In Pfeuffer (2017) a package for analyzing continuous-time Markov chain models with partially observed data is presented. In particular, they implement the Gibbs sampler of Bladt and Sorensen (2005) with a default setting to use the exact simulation of the Markov chain over an interval given the start and end states, as presented and discussed in Fearnhead and Sherlock (2006), rather than the acceptance–rejection sampling algorithm of Bladt and Sorensen (2005). The foremost application of the package is in credit risk where the Markov chain states \(\left\{ \text {AAA}, \text {AA}, \text {A}, \text {BBB}, \text {BB}, \text {B}, \text {C}, \text {D} \right\} \) correspond to credit ratings. In Fig. 5 we show a comparison of the new Metropolis–Hastings algorithm, using the LogitNormal proposal in P with the Gibbs sampler for the credit risk application presented in Pfeuffer (2017).
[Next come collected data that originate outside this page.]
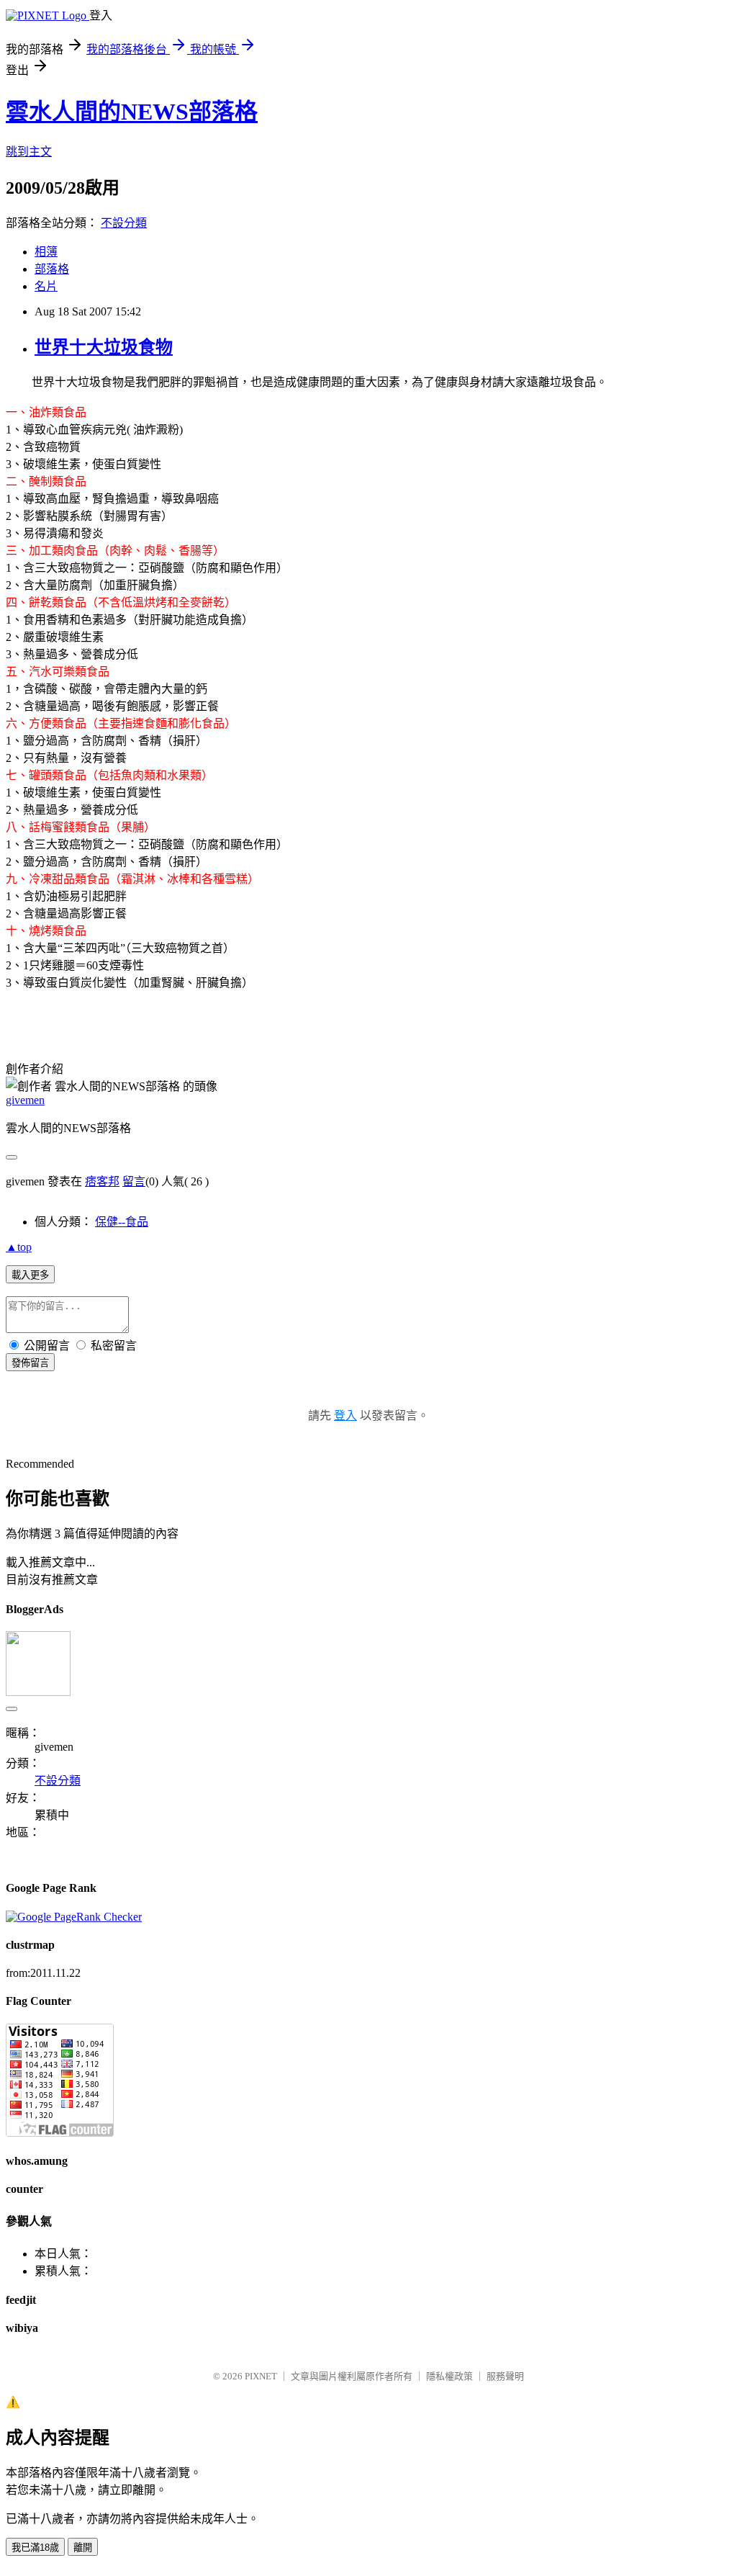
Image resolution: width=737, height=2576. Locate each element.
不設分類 (124, 223)
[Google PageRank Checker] (74, 1917)
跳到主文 (29, 151)
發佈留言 (30, 1362)
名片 (46, 286)
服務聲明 (505, 2376)
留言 (133, 1181)
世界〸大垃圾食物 (104, 347)
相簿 (46, 252)
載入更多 (30, 1275)
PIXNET (261, 2376)
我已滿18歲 (35, 2547)
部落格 (52, 269)
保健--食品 (121, 1222)
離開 (82, 2547)
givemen (25, 1100)
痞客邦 (102, 1181)
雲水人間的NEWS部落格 (132, 112)
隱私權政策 (449, 2376)
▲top (19, 1247)
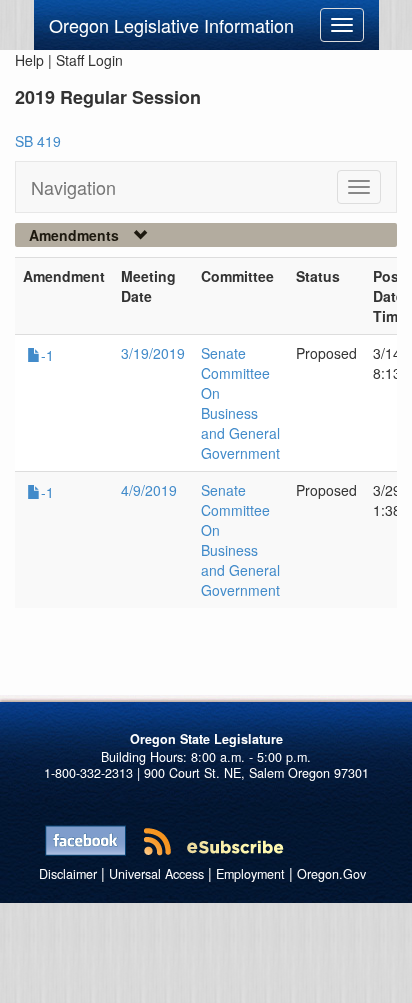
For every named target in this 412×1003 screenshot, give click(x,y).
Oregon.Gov (331, 874)
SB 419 (38, 141)
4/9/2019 (149, 490)
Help (29, 60)
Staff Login (89, 60)
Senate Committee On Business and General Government (240, 403)
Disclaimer (68, 874)
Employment (250, 874)
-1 (47, 355)
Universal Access (156, 874)
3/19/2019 (153, 353)
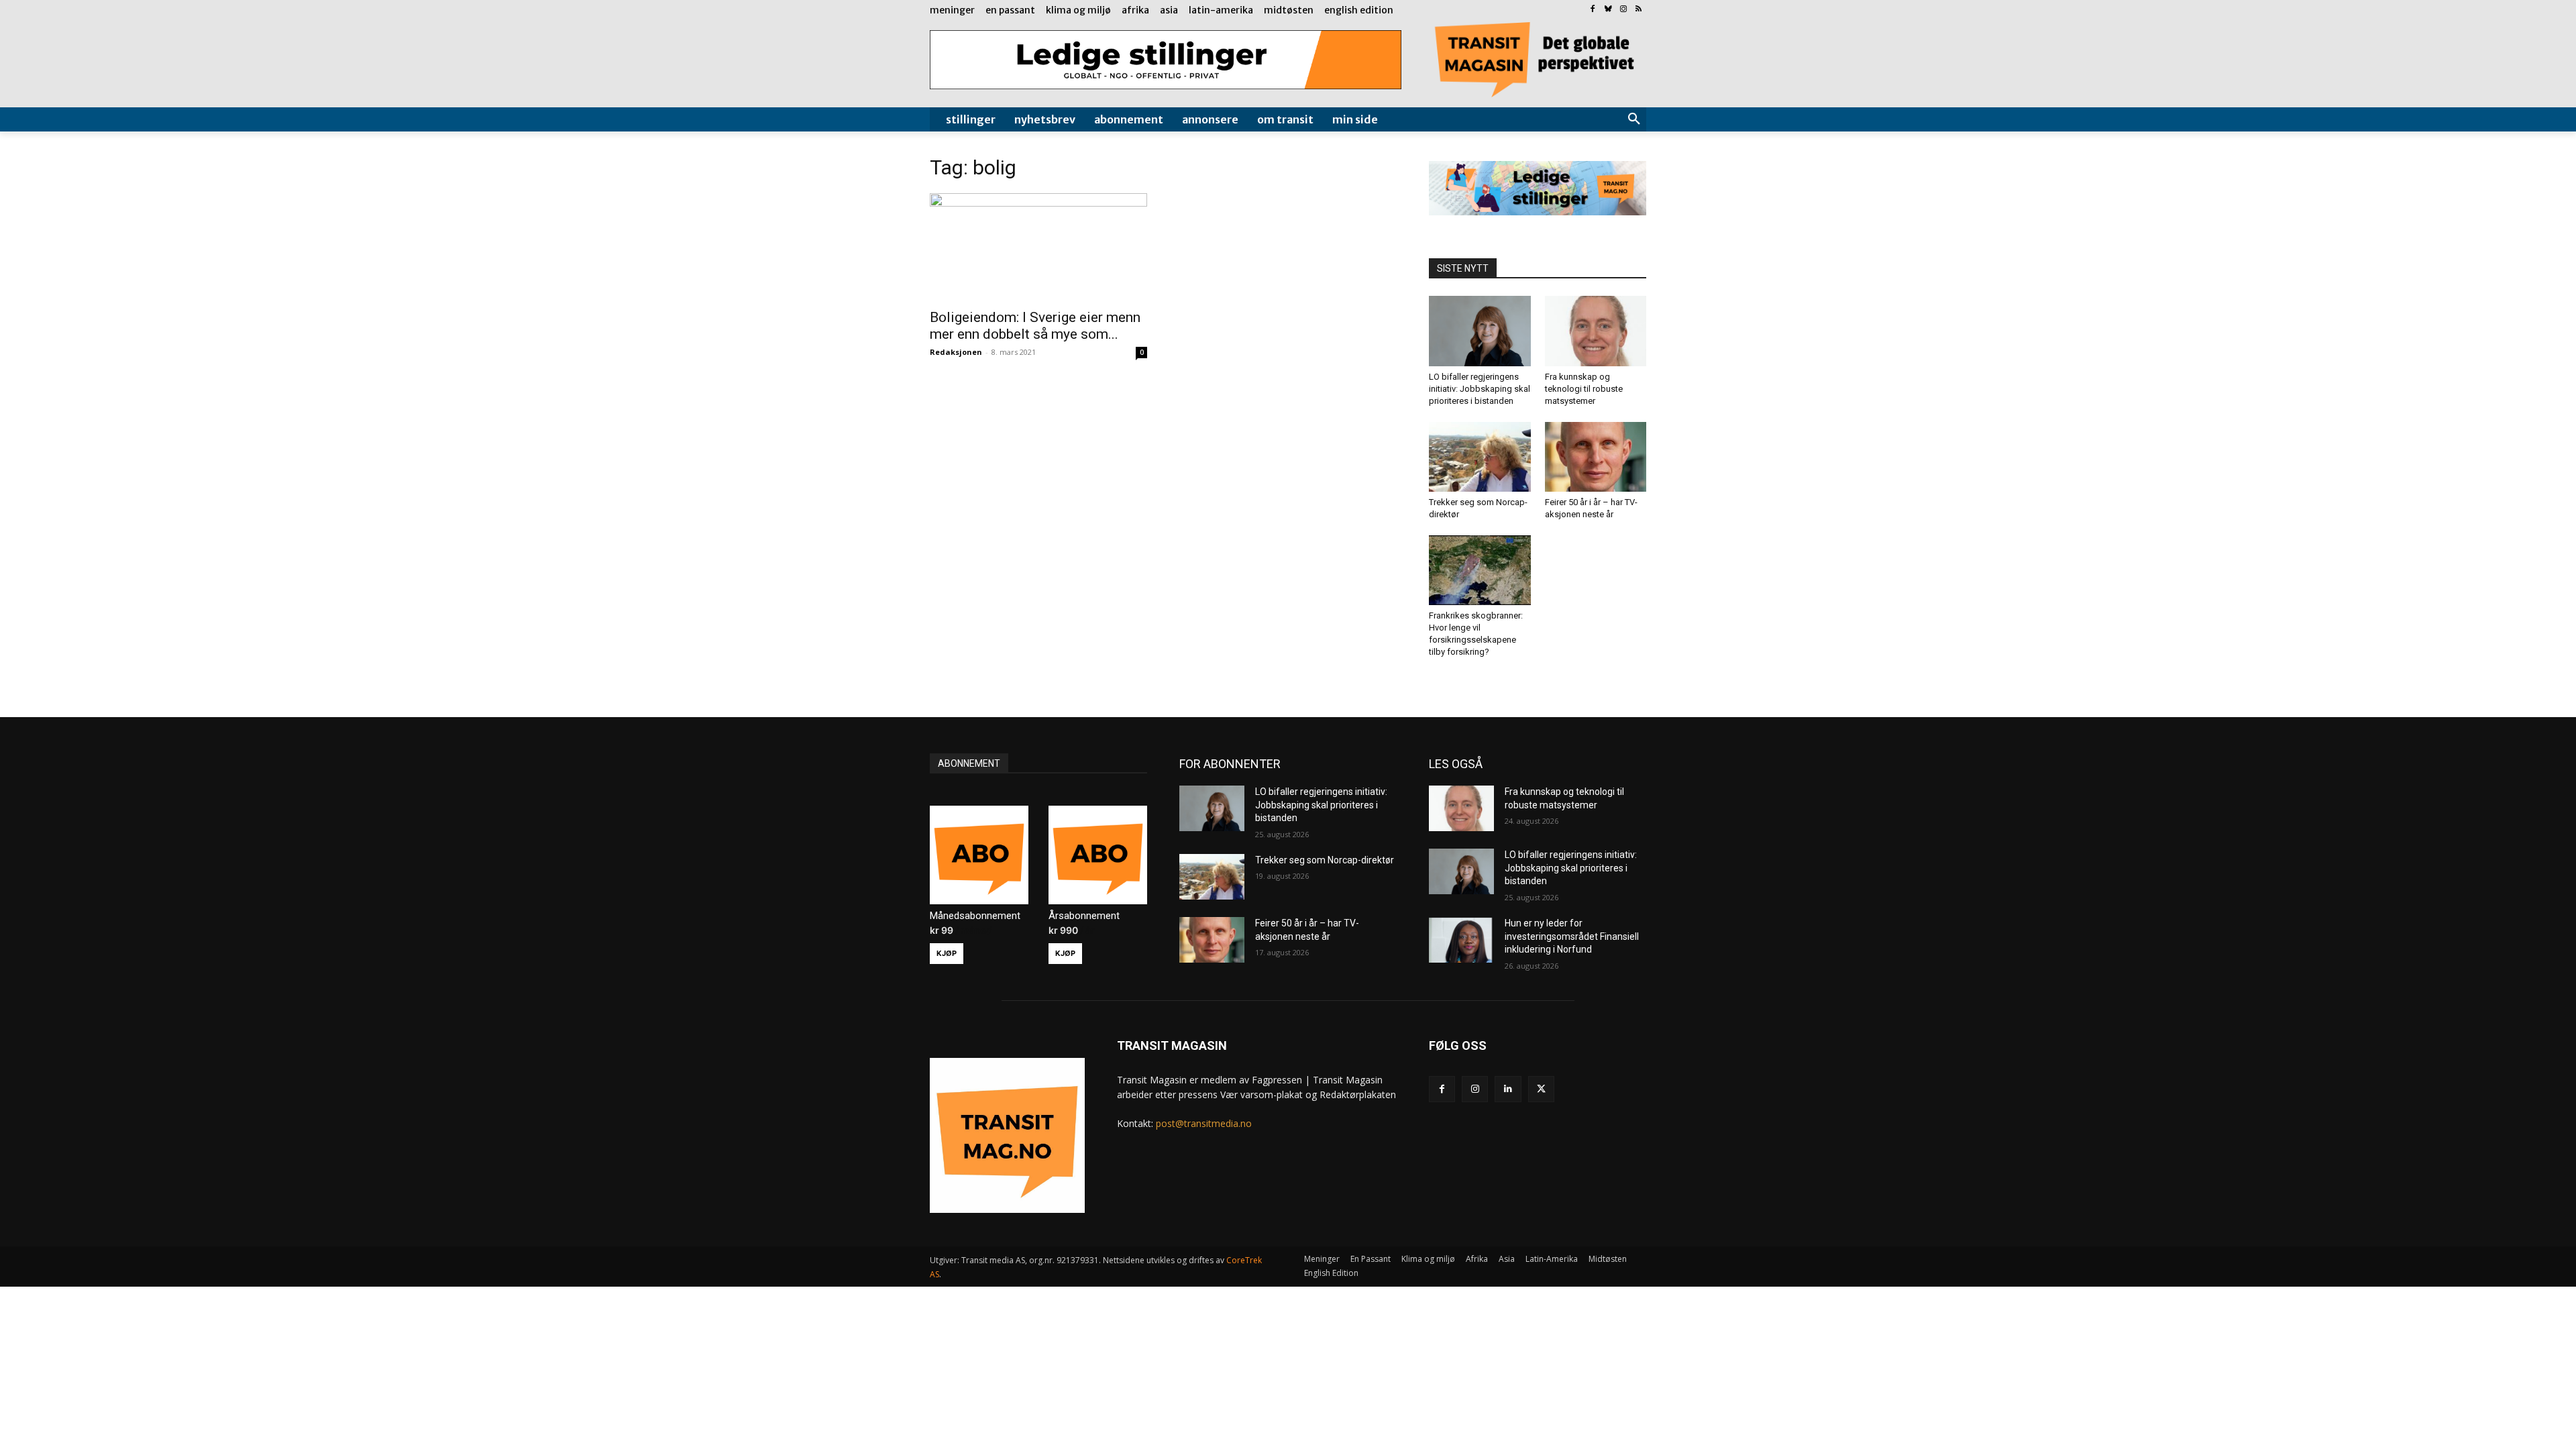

The choice of the priors was taken so they coincide for both samplers. Here we take the priors for each \(\lambda _j\) as \(\text{ Gamma }(7,5)\) and the Dirichlet distribution for each \(\pmb {p}_j\) as Dirichlet with common parameter 1. The variance in the LogNormal and LogitNormal proposals are taken to be 0.5. We observe that the fitted values for the mean generator matrices, obtained from a run of length 100000 of which the first 10000 iterations were discarded as burn in, are close to the Gibbs mean values; the Frobenius distance between the matrices is less than 0.11. Hence, we have shown in a not too demanding scenario that the use of latent variables is not necessary and equal performance can be achieved using the observed likelihood.

Fig. 5
figure 5

Estimated generator matrices for Metropolis–Hastings and Gibbs chains for the credit risk data of Pfeuffer (2017)

4 Discussion

Bayesian inference for a partially observed CTMC, without the use of latent variables, has not, to the best of our knowledge, been considered before. We argue that the use of latent variables in this problem is unnecessary and leads to more complex and difficult implementation algorithms. On the other hand, the use of and convergence of the Metropolis–Hastings MCMC sampler is both simpler and faster, as showcased in Sect. 3.1. The Metropolis–Hastings approach is computationally simple yet efficient in comparison with Gibbs samplers based on imputing missing latent observations in the form of CTMC bridges between the partial observations. Both algorithms accurately target the posterior distributions, however high correlations in the bridge sampler steps cause slow mixing and small effective sample sizes per second in this particular setting. The only complicated aspect to our algorithm is the computation of the exponential of a matrix for which adequate software is now currently available. Our approach is general as it allows for the inference of fully specified generator matrices, i.e. without further constraints than having negative values in the diagonal, non-negative values off the diagonal and zero sum rows. Two approaches were proposed, one for generator matrices with non-zero off-diagonal entries and one for the possibility of such zero entries.